HomeBooksReview: The Holy Roller (Image/Giant Generator Comics)

Review: The Holy Roller (Image/Giant Generator Comics)

What do you get when you cross famed comic writer Rick Remender (A Righteous Path of Vengeance, Deadly Class) with Andy Samberg (SNL!), and wait… Joe Trohman from Fall Out Boy?

If you’re thinking Big Lebowski, you’re close but not quite in the right lane. Thanks to Image Comics sticking these crazy, genius minds in a blender, we’ve got ourselves a whacked out story of an old bowling-champion geezer, a burned-out hippie Jewish guy, and their quest to oppose the arrogant, entitled behavior of wannabe Nazis.  

I am not making this up. 

The ten-issue series is a story of Levi Cohen, a young Jewish adult who has grown up under the scrutiny of a town seemingly run by racists and anti-semites, and his return to said town to spend time with his dying father. Unfortunately, it seems nothing has changed since his departure, and if anything how it has become worse. 

In the first two issues we see how Levi opts not to follow in his father’s footsteps of being a bowling champion, and seems to become disillusioned with society as a whole, trying to find a way to save the Earth like many others. But like many others, finding out saving the planet on a large scale is too big a task and often met with disappointment. Upon learning of his father’s illness, Levi returns home to spend his remaining days together. This brings back many memories, some good, but mostly hurtful. While running into some familiar faces, some of the familiar faces are not pleased to see him back. 

In the progressing issues, confrontation leads to extreme, brutal, physicality. When one doesn’t have a tool to defend, you find whatever the hell is at arm’s length. For Levi, irony is a cruel matchmaker, at his arm’s length is a fricken bowling ball. 

This becomes a story about people and voices standing up for themselves and fighting for what is right. It’s about standing up to the loud noise of hate and shutting it out.

The dialogue between Levi and his father is hysterical and as a member of the tribe, I can hear myself having similar insane banter with my parents and grandparents over their perceived failures which I’ve committed meshed with yiddish terminology which I still can’t decipher. 

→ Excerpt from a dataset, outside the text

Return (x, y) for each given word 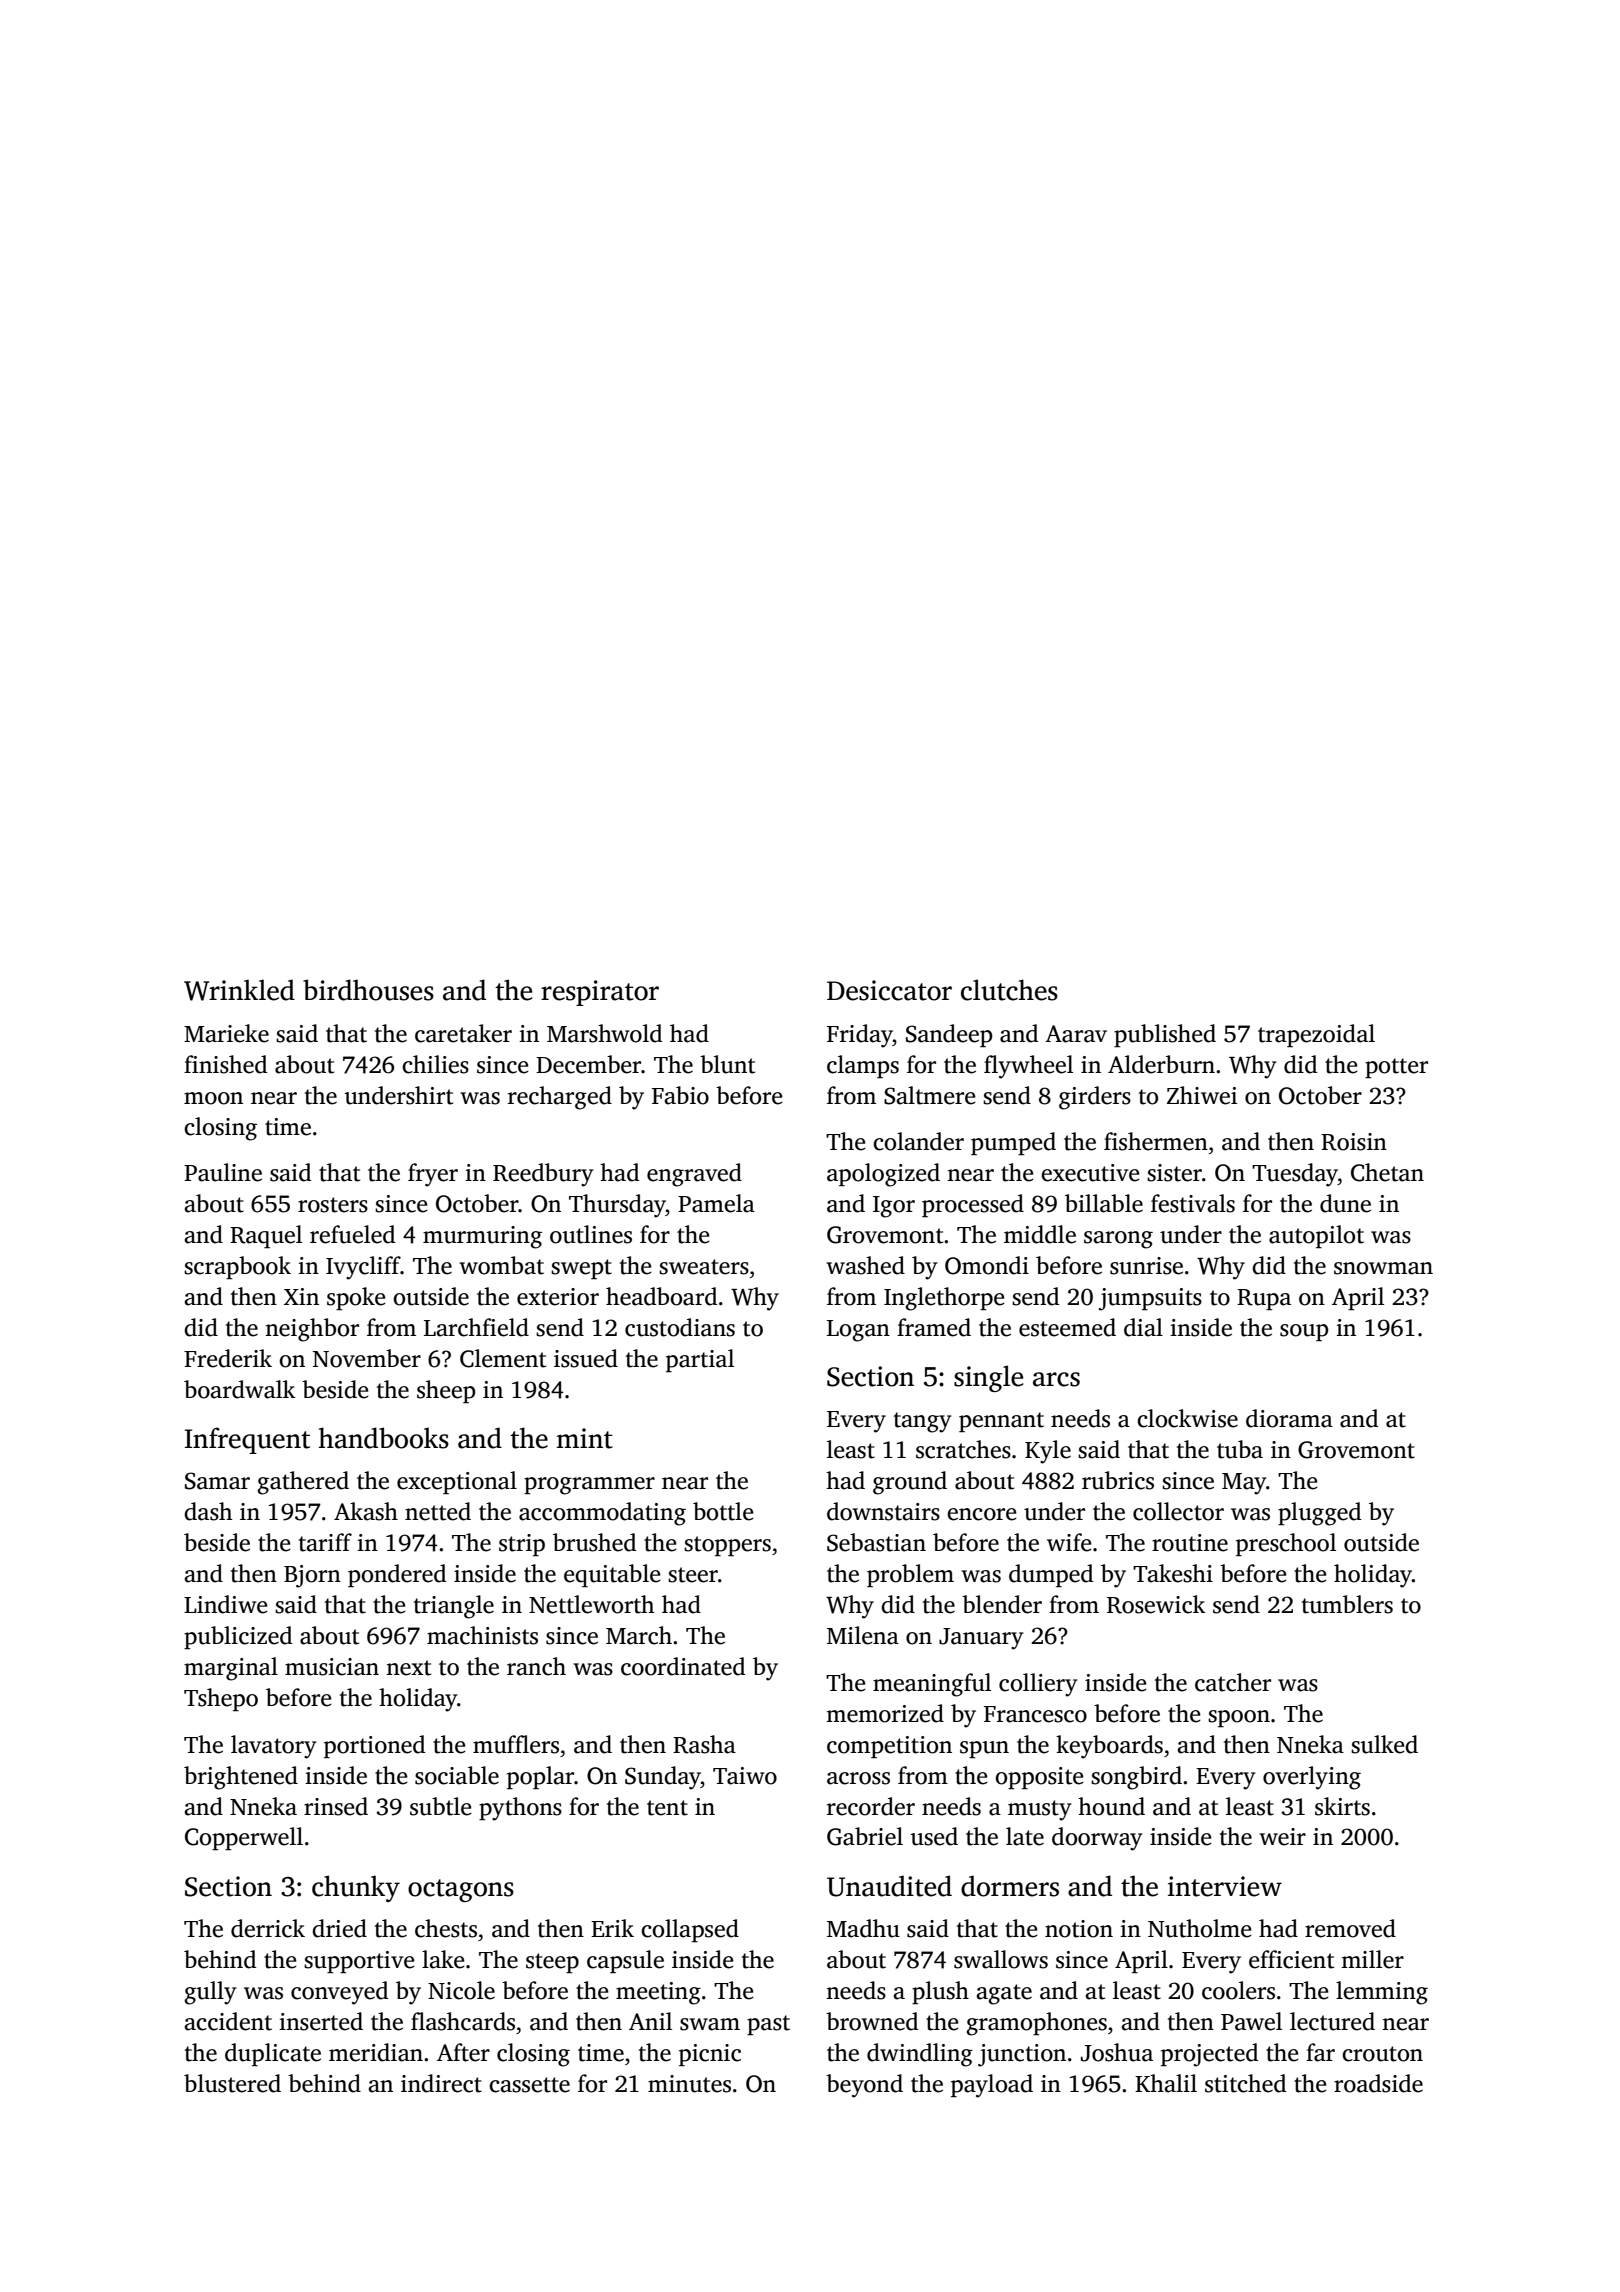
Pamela (716, 1203)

This series is fricken awesome. I love it. In addition to the outlandishly crazy writing and storytelling, the blood-soaked art by Roland Boschi and Moreno Dinisio works fluidly from one panel to the next, as though I’m watching a comic in motion. 

Come on, Jewish hipster beating up Nazis with a damn bowling ball? Can’t get any better than this. I dare you to change my mind. 

The Holy Roller is available at your local comic book retailer.